--- Start Stored rows ---

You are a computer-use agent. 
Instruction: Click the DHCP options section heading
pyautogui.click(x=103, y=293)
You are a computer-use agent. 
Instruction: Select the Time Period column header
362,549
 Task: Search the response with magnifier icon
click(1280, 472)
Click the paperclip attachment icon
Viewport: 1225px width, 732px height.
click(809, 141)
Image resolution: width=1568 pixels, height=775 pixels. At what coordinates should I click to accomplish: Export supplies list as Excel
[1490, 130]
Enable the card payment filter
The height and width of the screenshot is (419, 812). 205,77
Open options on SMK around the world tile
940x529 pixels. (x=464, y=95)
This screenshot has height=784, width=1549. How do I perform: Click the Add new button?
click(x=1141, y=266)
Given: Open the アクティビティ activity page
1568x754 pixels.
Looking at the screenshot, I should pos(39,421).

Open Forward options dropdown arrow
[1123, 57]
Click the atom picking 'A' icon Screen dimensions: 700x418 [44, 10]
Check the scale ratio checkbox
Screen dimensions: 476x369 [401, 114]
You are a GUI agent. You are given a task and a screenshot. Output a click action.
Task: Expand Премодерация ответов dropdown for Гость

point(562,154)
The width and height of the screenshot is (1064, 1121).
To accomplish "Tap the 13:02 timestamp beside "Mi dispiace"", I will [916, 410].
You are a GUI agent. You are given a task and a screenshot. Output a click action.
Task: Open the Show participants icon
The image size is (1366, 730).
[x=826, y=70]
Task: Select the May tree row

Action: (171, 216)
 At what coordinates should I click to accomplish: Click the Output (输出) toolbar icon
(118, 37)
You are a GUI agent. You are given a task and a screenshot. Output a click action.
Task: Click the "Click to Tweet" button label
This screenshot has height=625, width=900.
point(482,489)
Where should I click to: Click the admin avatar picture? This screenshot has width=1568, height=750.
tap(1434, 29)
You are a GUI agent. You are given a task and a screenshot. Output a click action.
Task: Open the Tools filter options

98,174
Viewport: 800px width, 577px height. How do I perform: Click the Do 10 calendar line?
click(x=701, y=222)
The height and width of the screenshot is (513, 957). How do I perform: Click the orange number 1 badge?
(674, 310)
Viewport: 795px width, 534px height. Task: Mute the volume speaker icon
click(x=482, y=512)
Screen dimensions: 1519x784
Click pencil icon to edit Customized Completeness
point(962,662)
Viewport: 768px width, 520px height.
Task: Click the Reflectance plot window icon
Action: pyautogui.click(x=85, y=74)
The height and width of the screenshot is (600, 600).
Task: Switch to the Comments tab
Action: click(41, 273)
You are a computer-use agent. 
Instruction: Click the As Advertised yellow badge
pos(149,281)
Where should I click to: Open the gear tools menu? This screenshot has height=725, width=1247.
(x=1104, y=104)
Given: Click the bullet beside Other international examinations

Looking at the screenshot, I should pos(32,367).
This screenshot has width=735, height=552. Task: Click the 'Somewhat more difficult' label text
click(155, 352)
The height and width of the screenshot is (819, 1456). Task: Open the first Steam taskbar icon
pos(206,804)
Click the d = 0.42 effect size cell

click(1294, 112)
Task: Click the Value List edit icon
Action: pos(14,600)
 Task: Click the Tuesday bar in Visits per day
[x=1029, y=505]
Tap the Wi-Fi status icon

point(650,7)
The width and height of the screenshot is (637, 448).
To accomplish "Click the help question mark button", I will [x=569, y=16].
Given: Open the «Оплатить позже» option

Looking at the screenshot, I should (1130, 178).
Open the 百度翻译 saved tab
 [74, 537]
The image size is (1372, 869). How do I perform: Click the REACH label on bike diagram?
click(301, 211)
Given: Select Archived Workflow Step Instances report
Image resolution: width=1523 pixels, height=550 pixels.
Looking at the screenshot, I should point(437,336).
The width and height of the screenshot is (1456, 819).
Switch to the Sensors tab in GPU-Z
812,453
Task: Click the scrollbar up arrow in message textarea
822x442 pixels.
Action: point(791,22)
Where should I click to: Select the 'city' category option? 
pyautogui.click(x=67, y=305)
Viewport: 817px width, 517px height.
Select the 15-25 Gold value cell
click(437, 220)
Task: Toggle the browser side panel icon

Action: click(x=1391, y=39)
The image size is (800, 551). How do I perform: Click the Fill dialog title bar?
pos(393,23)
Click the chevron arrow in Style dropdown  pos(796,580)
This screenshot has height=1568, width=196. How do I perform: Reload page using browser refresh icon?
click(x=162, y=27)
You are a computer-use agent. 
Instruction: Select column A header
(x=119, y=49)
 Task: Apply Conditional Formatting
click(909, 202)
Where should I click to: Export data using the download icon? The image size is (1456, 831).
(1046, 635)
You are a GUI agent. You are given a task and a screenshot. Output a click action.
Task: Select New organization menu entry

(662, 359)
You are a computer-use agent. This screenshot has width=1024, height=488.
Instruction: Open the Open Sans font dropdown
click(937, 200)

--- End Stored rows ---

Task goal: Convert the rows from the line with "The image size is (800, 551)." up to and including the line with "click(x=162, y=27)" into a two-column CSV with the headers request and answer. Put each row's text in the request field and its answer in the answer field, with every field quoted and line breaks replaced by spaces.

Correct response:
request,answer
"The image size is (800, 551). How do I perform: Click the Fill dialog title bar?","pos(393,23)"
"Click the chevron arrow in Style dropdown","pos(796,580)"
"This screenshot has height=1568, width=196. How do I perform: Reload page using browser refresh icon?","click(x=162, y=27)"